In contrast, two per cent or less of Luo, Luhya, Turkana, and Mijikenda or Swahili women are circumcised.

Kola says that prevalence is also high in communities like the Kisii and Meru (31 per cent) even though they are not remote and have large numbers of educated women, because the two counties hold FGM in high value. 

“We are also seeing a resurgence of FGM in some counties that had done away with it and it is mainly being driven by people who are coming back home to reinstitute cultures including the negative ones,” she says.

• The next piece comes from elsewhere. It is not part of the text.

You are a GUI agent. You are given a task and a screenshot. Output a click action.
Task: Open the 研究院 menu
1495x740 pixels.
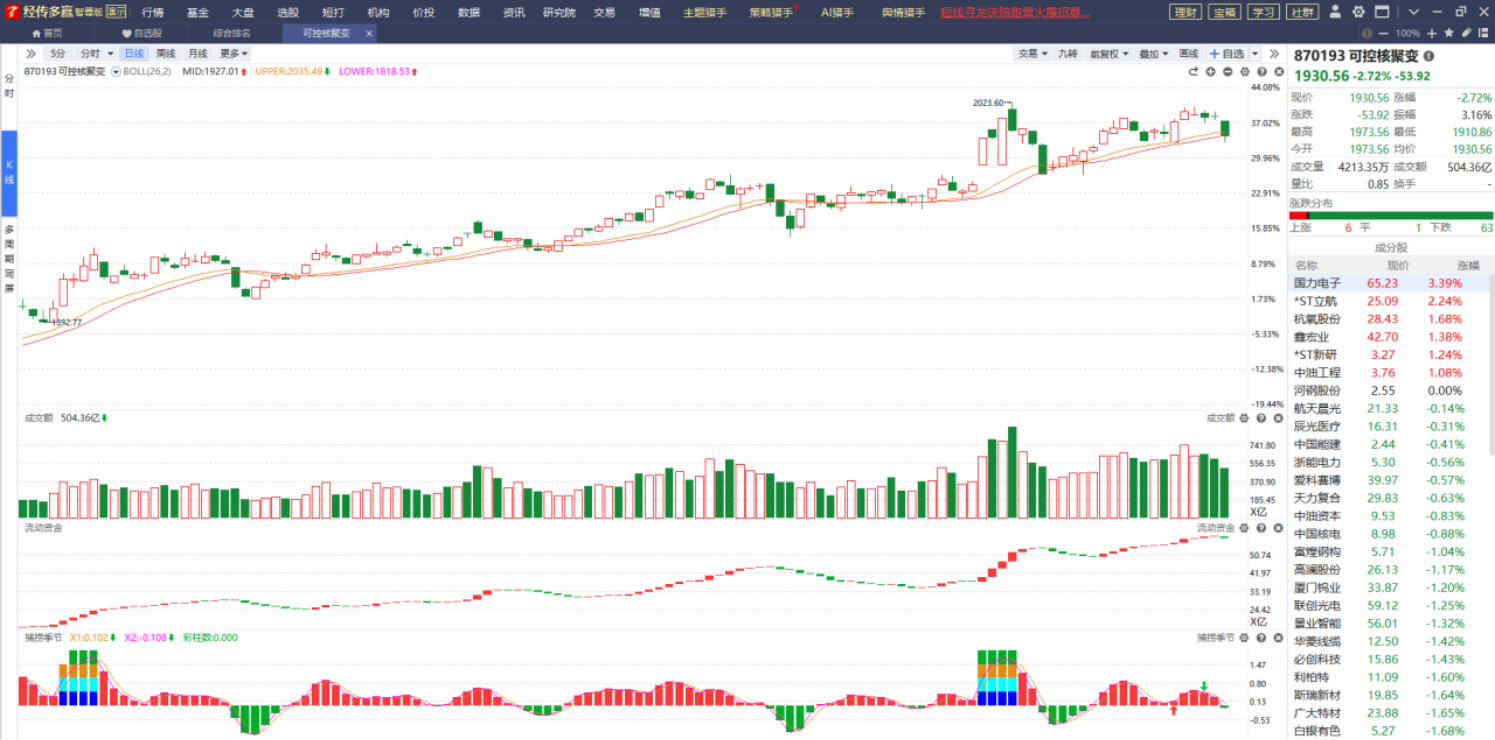[x=559, y=12]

She says many women believe that FGM is a social rite of passage which must be adhered to because without the cut, the community which practices it shuns you.  Taboos associated with not being circumcised pile pressure on them, making the cut more of a survival tactic. which is passed from one generation to the next.

While young men increasingly understand that FGM is a violation of women’s rights and shun it, older man are more stubborn. “The older group will denounce it when in public gathering but promote it in privacy,” she says.

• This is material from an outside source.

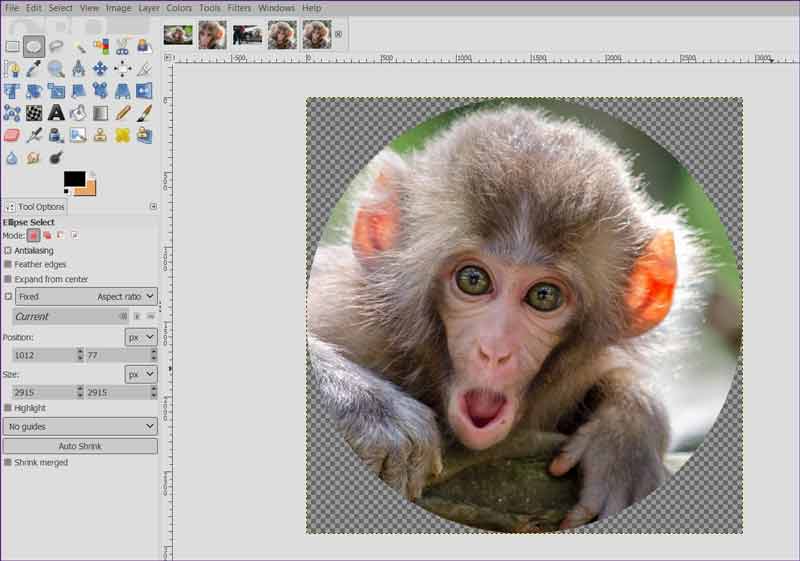Select the Zoom magnifier tool
This screenshot has height=561, width=800.
point(56,69)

Socialisation also plays a big role. “You find that due to socialisation a man will not accept an uncircumcised woman. Women will do it in secrecy because they feel that if they do not go through the cut something wrong will happen - they will not be able to get a man,” says Kola.


When religion is considered, Muslim women and girls are twice as likely to be circumcised as their Christian counterparts.

Muslim women also are more likely to have had the type of circumcision in which their genital area is sewn closed (30 per cent) than women from all other religious groups (4 to 6 per cent).

More than three quarters of female circumcisions in Kenya are done by traditional birth attendants although there is evidence that the procedure is becoming more medicalised.

According to KDHS data, 20 per cent of girls aged 14 and under who underwent the procedure were circumcised by either a doctor or nurse, compared to 15 per cent of girls and women aged 25-49.

The Unicef study titled, Female Genital Mutilation/Cutting: A statistical overview and exploration of the dynamics of change, suggests the increase is due to the fact that parents are seeking ways of making it safer even if it is illegal for Kenyan medical personnel to perform the procedure on girls.

In addition, the study warns that more and more girls in Kenya suffer the most severe form of FGM. Through this procedure the labia are sewn together to create a type of seal, with or without excision of the clitoris, resulting in near-complete covering of the urethra and the vaginal orifice, which must be reopened for sexual intercourse and childbirth.


The practice is not only a human rights violation but also poses serious health risks to the girls. Short-term complications include infections, bleeding and delayed or incomplete healing. Long-term consequences, especially in the severe type of cut (infibulation) may include damage to adjacent organs, sterility, and recurring urinary tract infections, formation of cysts, birth complications and even death.

A law prohibiting FGM, the Children’s Act, was passed in Kenya in 2001.Ten years later, Kenya passed the Prohibition of Female Genital Mutilation Act of 2011 that banned female genital mutilation nationwide. Under this law, it is illegal to practice FGM in Kenya or to take someone abroad for it.